* _AUFGABENSTELLUNG_:
Gib aus dem folgenden Auszug über die Bevölkerungsentwicklung in Europa den Abschnitt wieder, der mit den Worten „Secondos träumen vom“ beginnt und mit „sind das Migranten.“ endet. Tausche dabei „Ruhrgebiet“ gegen „Rhein-Main-Gebiet“ aus.

* _AUSGEWÄHLTER AUSZUG_:
━━━━

Im südlichen «Hinterland» Europas, dem
Gürtel von Pakistan bis Marokko, wo die Bevölkerung vorläufig immer
noch stark zunimmt, steht ein riesiges Reservoir von in ihren
Ländern überschüssigen, beschäftigungslosen jungen Menschen bereit,
die darauf brennen, die Bevölkerungslücken in Europa zu schliessen.
Fast alle sind Muslime. Bereits heute leben in der EU
schätzungsweise 20 Millionen oder 5% Muslime. Hält der Trend an,
werden es 2020 schon 10% sein. 7% aller letztes Jahr in Europa
geborenen Kinder sind muslimisch, in einer Stadt wie Brüssel sind es
gar 57%. Schätzungsweise ein Viertel aller französischen Schüler
sind schon heute Muslime. Der Historiker und Islamforscher Bernard
Lewis fasst die Entwicklung so zusammen: «Europa wird Teil des
arabischen Westens sein, des Maghrebs. Dafür sprechen Migration und
Demographie. Europäer heiraten spät und haben keine oder nur wenige
Kinder. Aber es gibt die starke Immigration: Türken in Deutschland,
Araber in Frankreich und Pakistaner in England. Diese heiraten früh
und haben viele Kinder. Nach den aktuellen Trends wird Europa
spätestens Ende des 21. Jahrhunderts muslimische Mehrheiten in der
Bevölkerung haben.»
Secondos träumen vom Kalifat
Diese Entwicklung wird die
europäische, «abendländische» Kultur verändern. Steffen Kröhnert vom
Berlin-Institut für Bevölkerung und Entwicklung gibt ein Beispiel:
«Schauen Sie sich eine Region wie das Ruhrgebiet an. Dort werden
schon 2010 etwa 50 Prozent der unter 30-Jährigen einen
Immigrationshintergrund haben, weil die Deutschen kaum Kinder
kriegen und aus den Städten weggezogen sind und die, die
zurückbleiben, viele Kinder kriegen. Natürlich sind das Migranten.
Wenn man davon ausgeht, dass jüngere Menschen unter 30, 35 viel
aktiver in die Gesellschaft wirken als Ältere und Rentner, kann man
sich vorstellen, dass dies die öffentliche Kultur verändert, weil
diese 50 Prozent Ansprüche stellen, ihre Kultur in dem Land zu
verankern.»

━━━━

* _DATENTEIL_:
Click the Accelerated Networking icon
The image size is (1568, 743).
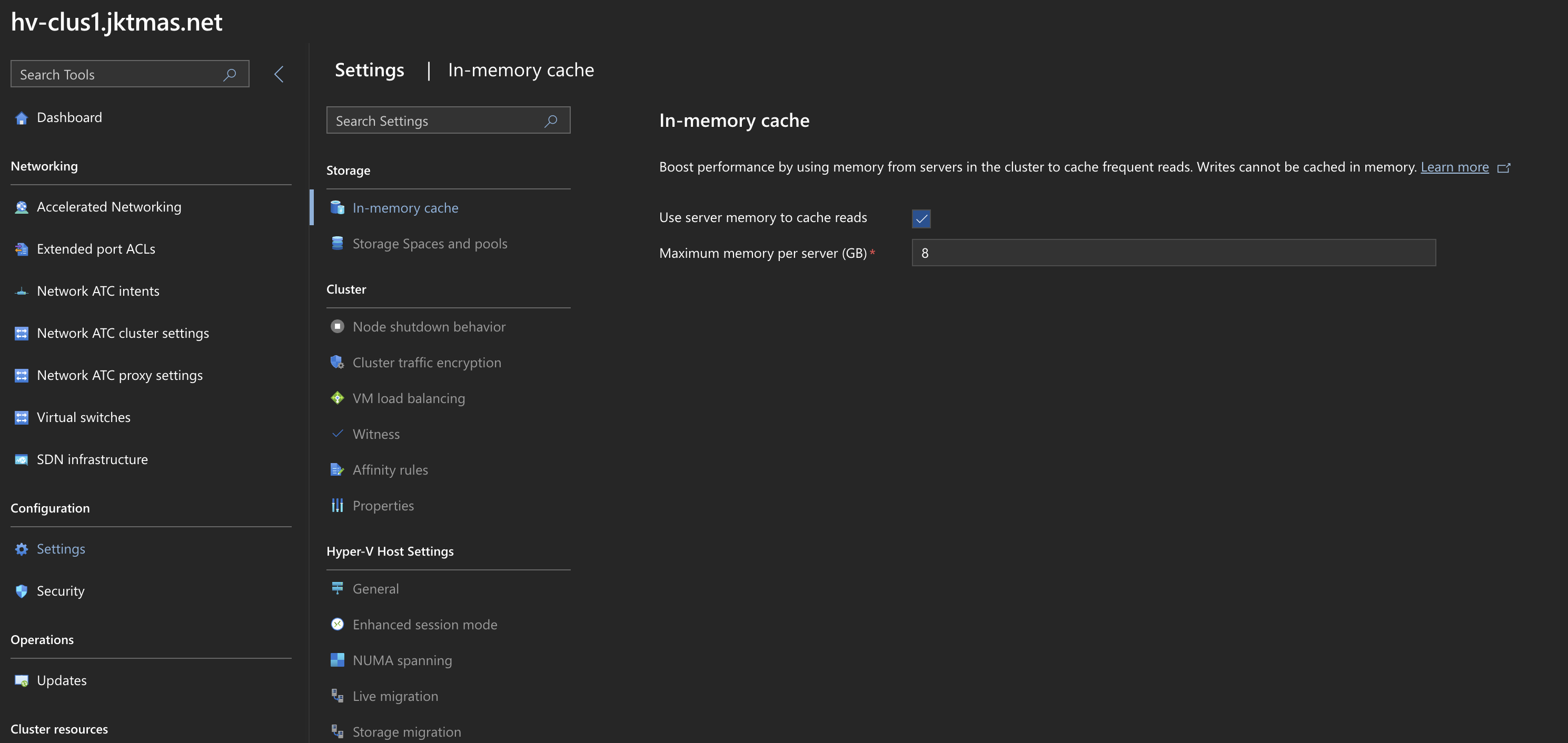point(21,207)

━━━━

* _LÖSUNG_:
Secondos träumen vom Kalifat
Diese Entwicklung wird die
europäische, «abendländische» Kultur verändern. Steffen Kröhnert vom
Berlin-Institut für Bevölkerung und Entwicklung gibt ein Beispiel:
«Schauen Sie sich eine Region wie das Rhein-Main-Gebiet an. Dort werden
schon 2010 etwa 50 Prozent der unter 30-Jährigen einen
Immigrationshintergrund haben, weil die Deutschen kaum Kinder
kriegen und aus den Städten weggezogen sind und die, die
zurückbleiben, viele Kinder kriegen. Natürlich sind das Migranten.